Data for this task:
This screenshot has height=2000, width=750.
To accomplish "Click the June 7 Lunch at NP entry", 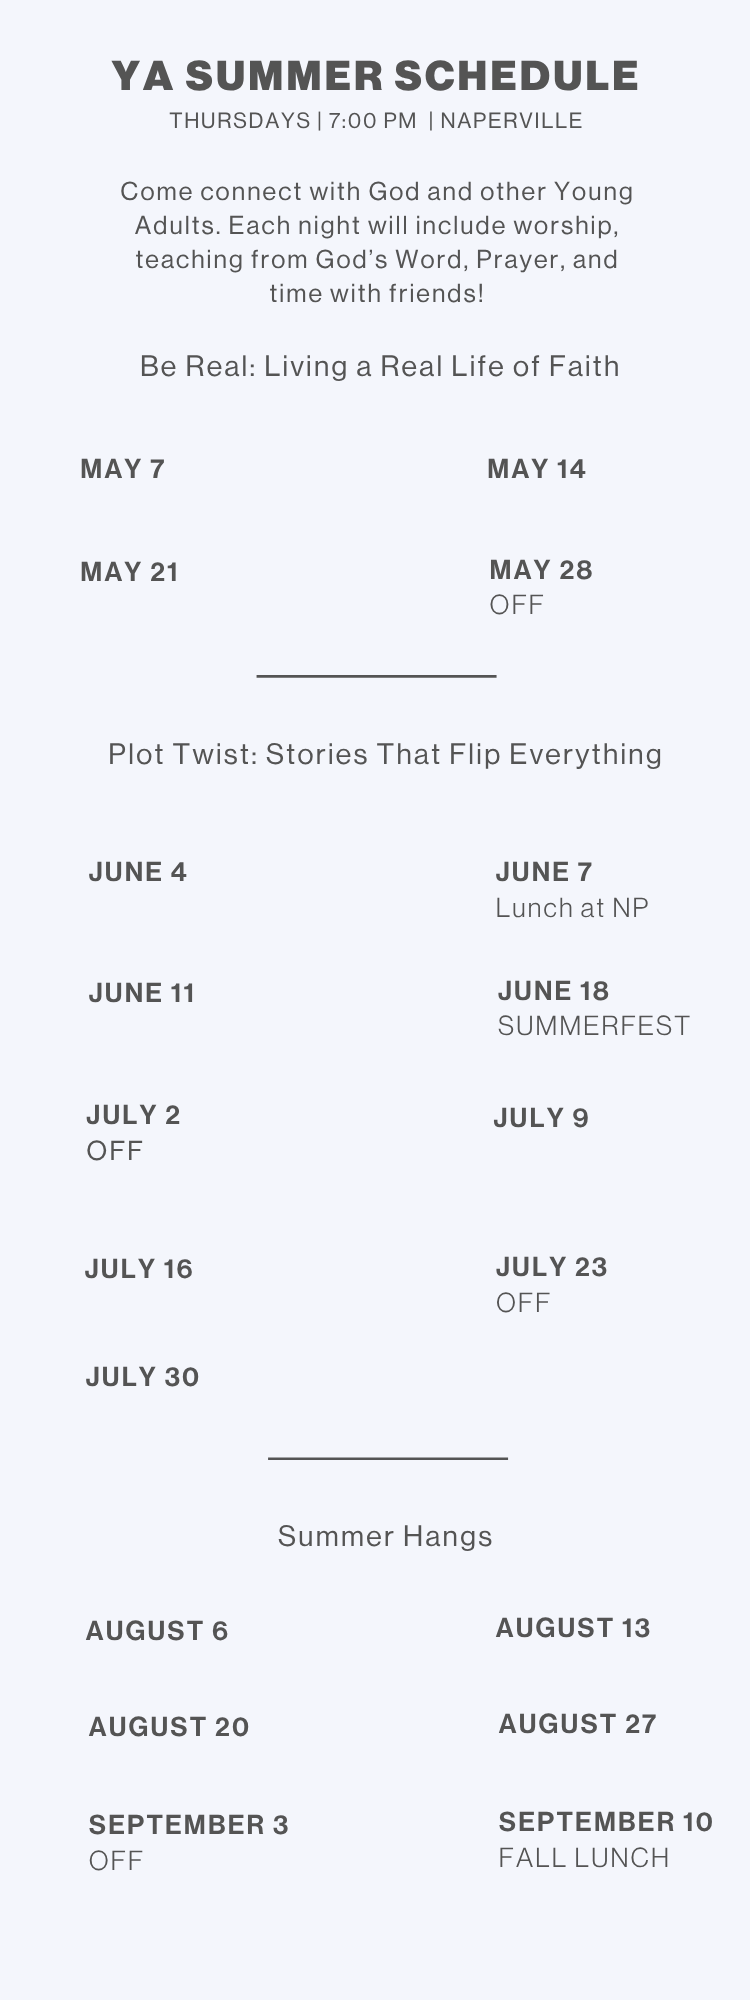I will pos(572,889).
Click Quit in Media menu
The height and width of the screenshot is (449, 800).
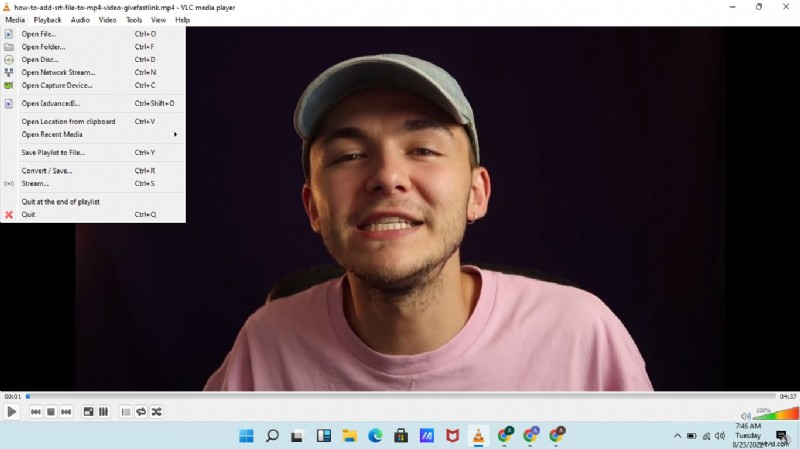28,214
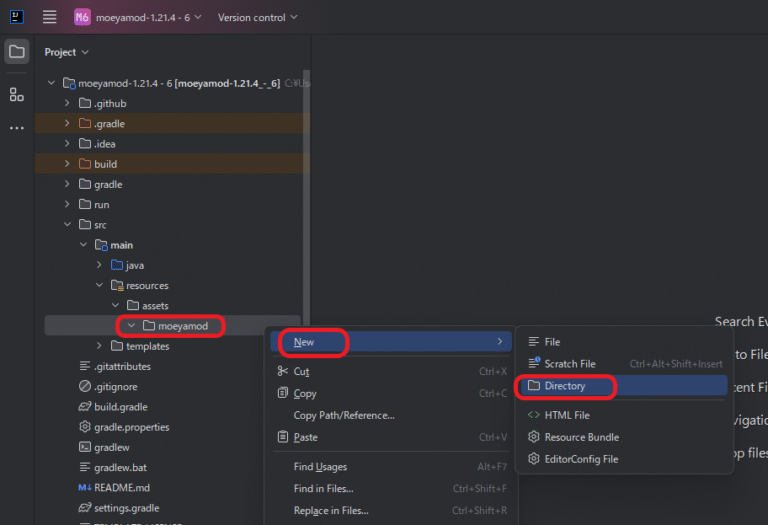Viewport: 768px width, 525px height.
Task: Select the Cut scissors icon
Action: tap(283, 371)
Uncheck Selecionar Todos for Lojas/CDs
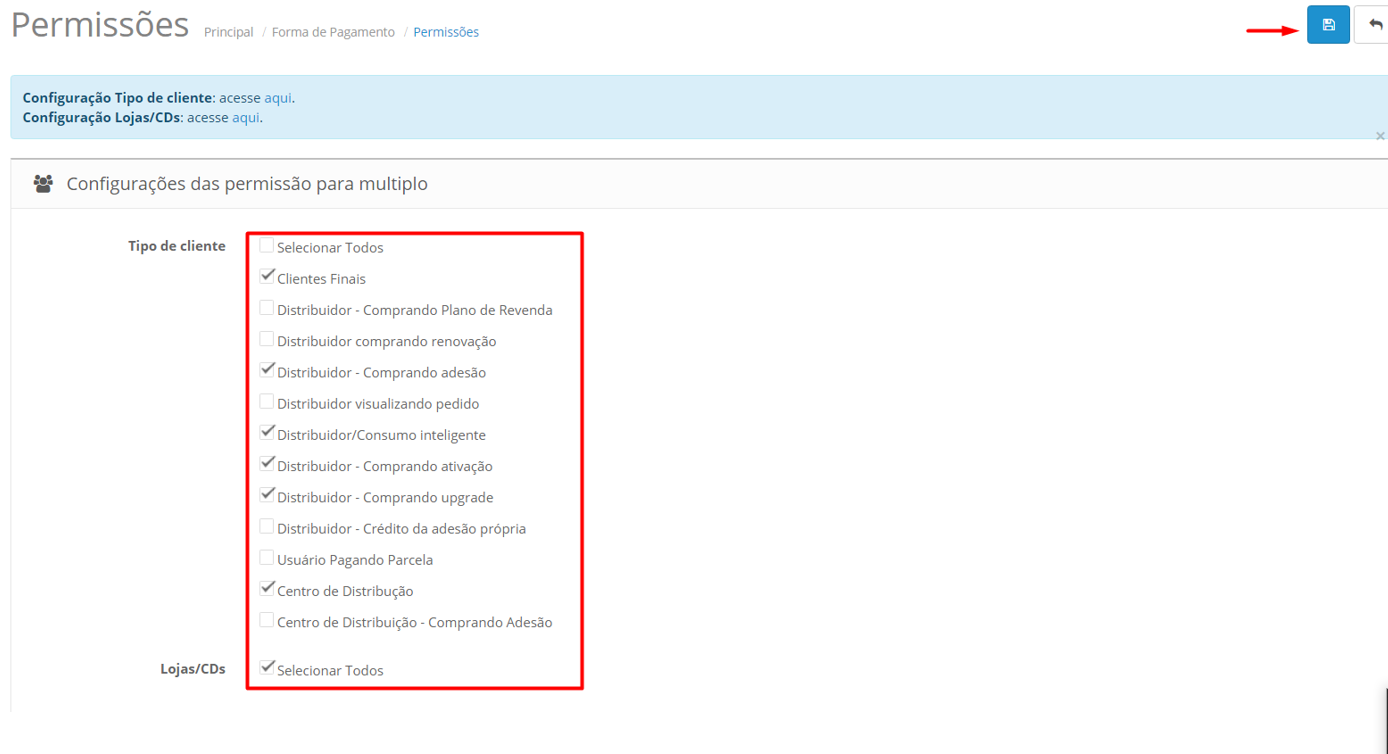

What to produce:
What you return should be only the lines from the line with "Click Quit in Media menu" through the last line of the listing above, exactly, both ends included, pictures excluded.

Output below:
Click Quit in Media menu
The height and width of the screenshot is (449, 800).
28,214
Viewport: 768px width, 525px height.
Task: Select the Cut scissors icon
Action: tap(283, 371)
Uncheck Selecionar Todos for Lojas/CDs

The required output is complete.